Different types of flour are used depending on the bread in question and the desired characteristics. For example, white bread is made using refined white flour, and wholemeal bread is made using whole wheat flour. However, flour is a primary component of all bread recipes.

To make flour suitable for breadmaking, it is often treated with ascorbic acid (E300, also known as vitamin C).

Other bakers use L-cysteine Hydrochloride (E920). Both of these food additives perform several functions, including:

  • Strengthening the gluten in the flour
  • Making for a better and quicker rise when baking
  • Reducing the thickness of the crust
  • Increasing the volume of the final loaf



Emulsifiers are commonly added to loaves of bread in the UK. These compounds have both fat-loving and water-loving regions. Therefore, they’re used to produce bread and other foods containing water and oil. Their presence helps these repelling substances bind together effectively.

As such, emulsifiers are useful in breadmaking as they make the dough components come together. This dough strengthening makes it much easier to handle.

The emulsifiers’ binding properties also help increase the bread’s volume by improving gas retention. Starch retrogradation is also reduced, extending the bread’s shelf-life and helping soften the crumb.

Examples of emulsifiers legal in the UK used for the purpose of breadmaking include:

  • E471: Mono and di-glycerides
  • E472(e): Mono and di-acetyltartaric acid esters of fatty acids
  • E481: Sodium stearoyl lactylate
  • E482: Calcium stearoyl lactylate
  • E322: Lecithin



Artificial food additives are used as preservatives in UK bread, the most common examples being calcium propionate (E282) and potassium sorbate (E202).

These two substances increase the acidity of the bread. Acidic substances are less hospitable environments for bacteria and other micro-organisms, meaning shelf-life is enhanced.

Alternatively, natural preservatives can be used in bread production. Vinegar is a great example. As an acidic substance, this works in the same way as E282 and E202.

Naturally fermented wheat flour also has a preservative function. The bacterium used for fermentation actively fights off unwelcome and dangerous microorganisms. The most famous fermented bread is sourdough.

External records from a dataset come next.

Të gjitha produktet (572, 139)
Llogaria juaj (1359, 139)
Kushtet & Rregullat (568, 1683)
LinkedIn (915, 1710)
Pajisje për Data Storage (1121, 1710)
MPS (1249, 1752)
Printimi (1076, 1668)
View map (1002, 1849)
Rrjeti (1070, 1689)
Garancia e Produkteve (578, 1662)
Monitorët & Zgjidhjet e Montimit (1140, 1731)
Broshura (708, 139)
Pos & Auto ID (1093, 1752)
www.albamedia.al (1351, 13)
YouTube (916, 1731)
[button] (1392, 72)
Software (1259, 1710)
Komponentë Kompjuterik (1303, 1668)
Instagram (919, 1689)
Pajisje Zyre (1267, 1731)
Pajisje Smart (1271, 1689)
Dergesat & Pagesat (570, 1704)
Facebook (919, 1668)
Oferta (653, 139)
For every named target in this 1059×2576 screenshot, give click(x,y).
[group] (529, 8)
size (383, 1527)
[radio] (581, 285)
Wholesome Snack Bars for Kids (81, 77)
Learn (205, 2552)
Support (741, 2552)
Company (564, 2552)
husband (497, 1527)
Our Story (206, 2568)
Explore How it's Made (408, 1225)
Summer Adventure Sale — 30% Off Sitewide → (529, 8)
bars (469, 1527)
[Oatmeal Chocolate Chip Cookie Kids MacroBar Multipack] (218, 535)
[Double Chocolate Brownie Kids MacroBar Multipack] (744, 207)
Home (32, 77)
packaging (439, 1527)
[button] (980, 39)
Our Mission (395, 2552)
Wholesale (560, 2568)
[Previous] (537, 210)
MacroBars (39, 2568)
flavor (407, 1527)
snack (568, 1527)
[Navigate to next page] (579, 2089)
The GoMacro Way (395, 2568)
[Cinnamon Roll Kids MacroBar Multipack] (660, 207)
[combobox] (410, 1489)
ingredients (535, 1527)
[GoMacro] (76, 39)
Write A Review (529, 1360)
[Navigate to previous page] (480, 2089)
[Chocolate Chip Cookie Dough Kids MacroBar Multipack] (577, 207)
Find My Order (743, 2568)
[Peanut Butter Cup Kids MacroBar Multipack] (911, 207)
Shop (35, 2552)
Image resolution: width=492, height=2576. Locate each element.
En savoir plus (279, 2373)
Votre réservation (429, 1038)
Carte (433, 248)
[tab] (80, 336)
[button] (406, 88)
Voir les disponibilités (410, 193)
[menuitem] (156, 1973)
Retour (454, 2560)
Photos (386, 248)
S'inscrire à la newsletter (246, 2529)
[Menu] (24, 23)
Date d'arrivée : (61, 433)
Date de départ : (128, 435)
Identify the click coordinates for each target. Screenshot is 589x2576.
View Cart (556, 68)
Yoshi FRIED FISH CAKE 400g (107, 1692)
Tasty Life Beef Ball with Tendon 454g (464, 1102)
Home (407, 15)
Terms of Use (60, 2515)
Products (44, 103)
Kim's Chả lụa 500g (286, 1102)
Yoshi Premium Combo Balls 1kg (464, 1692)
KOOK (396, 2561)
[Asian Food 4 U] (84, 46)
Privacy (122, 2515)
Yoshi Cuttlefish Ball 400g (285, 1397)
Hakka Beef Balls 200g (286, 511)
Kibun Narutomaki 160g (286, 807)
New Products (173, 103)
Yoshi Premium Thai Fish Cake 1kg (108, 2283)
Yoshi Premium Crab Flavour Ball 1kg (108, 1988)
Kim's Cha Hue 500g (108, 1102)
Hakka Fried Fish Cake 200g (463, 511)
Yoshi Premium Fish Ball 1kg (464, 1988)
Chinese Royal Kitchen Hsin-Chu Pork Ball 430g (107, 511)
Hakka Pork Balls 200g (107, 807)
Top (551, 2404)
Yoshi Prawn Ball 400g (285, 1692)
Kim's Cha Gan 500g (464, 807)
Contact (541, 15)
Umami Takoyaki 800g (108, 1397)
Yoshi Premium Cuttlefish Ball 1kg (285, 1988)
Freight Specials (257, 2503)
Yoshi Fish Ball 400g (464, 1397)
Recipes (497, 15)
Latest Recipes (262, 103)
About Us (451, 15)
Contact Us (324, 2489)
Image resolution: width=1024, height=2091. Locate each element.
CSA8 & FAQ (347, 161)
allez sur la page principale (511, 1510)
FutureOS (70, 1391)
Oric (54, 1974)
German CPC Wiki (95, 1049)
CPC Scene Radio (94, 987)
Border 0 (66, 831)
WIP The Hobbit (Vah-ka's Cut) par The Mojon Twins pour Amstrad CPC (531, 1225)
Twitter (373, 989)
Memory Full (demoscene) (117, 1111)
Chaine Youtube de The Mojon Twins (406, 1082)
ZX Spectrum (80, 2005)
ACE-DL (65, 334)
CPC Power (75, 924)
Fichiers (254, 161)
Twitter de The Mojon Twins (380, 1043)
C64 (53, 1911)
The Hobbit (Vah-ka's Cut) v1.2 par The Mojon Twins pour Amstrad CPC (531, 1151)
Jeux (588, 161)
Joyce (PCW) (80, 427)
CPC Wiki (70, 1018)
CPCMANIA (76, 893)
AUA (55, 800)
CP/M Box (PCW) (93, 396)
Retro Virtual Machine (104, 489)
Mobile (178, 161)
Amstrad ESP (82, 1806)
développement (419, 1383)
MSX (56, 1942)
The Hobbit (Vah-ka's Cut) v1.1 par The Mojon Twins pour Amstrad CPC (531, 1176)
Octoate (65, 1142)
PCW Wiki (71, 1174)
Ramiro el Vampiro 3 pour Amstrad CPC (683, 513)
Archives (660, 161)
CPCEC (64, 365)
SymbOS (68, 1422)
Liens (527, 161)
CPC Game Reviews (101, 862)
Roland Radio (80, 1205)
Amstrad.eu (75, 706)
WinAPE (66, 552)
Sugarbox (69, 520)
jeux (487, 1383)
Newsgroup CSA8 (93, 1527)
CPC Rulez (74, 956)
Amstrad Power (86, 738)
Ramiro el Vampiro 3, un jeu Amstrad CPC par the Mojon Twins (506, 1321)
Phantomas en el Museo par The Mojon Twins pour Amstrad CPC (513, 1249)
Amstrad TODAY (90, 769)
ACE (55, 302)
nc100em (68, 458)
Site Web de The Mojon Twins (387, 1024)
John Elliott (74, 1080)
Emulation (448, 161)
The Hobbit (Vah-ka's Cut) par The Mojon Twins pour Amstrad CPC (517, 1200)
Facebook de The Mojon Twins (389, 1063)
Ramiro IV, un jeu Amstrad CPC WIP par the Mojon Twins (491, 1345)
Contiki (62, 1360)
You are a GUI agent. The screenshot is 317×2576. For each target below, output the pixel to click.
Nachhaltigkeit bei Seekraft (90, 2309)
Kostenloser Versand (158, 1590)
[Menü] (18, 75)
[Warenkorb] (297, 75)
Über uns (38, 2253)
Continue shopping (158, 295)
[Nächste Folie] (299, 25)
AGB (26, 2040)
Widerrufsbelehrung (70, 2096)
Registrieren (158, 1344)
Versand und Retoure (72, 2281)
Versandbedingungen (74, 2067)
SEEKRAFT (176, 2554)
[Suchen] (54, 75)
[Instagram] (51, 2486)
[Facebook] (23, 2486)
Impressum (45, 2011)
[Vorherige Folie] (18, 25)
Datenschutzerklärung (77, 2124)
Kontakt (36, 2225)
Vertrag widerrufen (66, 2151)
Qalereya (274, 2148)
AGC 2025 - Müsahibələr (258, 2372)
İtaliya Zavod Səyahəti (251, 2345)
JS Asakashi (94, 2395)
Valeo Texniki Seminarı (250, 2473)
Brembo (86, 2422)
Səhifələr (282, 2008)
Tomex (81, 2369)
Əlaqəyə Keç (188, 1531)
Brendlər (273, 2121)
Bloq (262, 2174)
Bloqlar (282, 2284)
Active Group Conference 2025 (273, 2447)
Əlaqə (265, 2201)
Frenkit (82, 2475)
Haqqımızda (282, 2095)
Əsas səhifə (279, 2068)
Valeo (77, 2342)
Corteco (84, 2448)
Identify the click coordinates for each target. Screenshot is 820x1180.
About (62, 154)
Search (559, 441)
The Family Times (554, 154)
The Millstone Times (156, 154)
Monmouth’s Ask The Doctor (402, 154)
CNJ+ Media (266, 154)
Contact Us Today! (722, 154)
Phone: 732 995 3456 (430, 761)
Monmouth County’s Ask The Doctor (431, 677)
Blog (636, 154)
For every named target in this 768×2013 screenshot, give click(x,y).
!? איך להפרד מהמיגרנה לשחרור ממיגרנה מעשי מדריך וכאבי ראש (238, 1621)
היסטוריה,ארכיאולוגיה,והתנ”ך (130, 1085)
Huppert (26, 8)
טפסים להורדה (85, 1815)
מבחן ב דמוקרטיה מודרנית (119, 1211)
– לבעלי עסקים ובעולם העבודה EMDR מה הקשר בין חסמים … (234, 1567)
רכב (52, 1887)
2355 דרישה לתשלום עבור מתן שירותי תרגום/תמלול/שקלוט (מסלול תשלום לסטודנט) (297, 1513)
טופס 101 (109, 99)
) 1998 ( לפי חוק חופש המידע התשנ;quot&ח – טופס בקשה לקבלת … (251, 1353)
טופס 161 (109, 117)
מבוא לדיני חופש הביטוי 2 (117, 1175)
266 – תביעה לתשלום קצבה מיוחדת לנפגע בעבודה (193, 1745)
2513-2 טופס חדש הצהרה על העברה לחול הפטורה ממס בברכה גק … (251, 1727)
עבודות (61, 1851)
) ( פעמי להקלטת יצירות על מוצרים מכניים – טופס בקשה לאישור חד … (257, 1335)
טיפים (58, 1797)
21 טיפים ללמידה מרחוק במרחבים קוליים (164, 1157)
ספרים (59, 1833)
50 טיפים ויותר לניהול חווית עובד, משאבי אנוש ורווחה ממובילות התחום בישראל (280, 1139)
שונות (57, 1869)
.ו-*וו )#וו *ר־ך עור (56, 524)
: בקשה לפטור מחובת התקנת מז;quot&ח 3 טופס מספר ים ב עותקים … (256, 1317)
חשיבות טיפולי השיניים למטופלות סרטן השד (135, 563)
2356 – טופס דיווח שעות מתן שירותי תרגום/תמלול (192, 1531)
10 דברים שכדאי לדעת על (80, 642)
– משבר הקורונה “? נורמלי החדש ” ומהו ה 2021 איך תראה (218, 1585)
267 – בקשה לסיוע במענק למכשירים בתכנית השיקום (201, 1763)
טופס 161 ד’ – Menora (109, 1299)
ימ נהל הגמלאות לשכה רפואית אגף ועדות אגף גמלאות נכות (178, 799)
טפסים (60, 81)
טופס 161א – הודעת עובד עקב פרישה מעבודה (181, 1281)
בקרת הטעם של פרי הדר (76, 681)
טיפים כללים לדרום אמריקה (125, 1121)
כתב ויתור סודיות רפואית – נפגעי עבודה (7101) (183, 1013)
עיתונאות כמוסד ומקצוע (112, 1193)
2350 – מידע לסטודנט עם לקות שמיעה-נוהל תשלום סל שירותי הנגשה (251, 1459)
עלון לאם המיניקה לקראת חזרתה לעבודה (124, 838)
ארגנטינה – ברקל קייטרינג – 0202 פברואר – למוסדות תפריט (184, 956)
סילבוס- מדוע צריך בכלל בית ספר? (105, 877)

Are Food Additives in UK Bread Safe?

Before additives can be added to any foods in UK products, they must be approved by the UK Food Standards Agency (FSA). This includes flour additives and other enzymes and E numbers used to make bread.

Only certain additives in flour are allowed by law, and all food manufacturers must follow a strict list of approved additives and E numbers.

To be approved for use in food, the FSA assesses the health of every additive to determine its safety. The FSA imposes stricter rules than most places in the world, especially compared to the US, providing confidence that the bread on our supermarket shelves doesn’t carry any significant health risks from additives.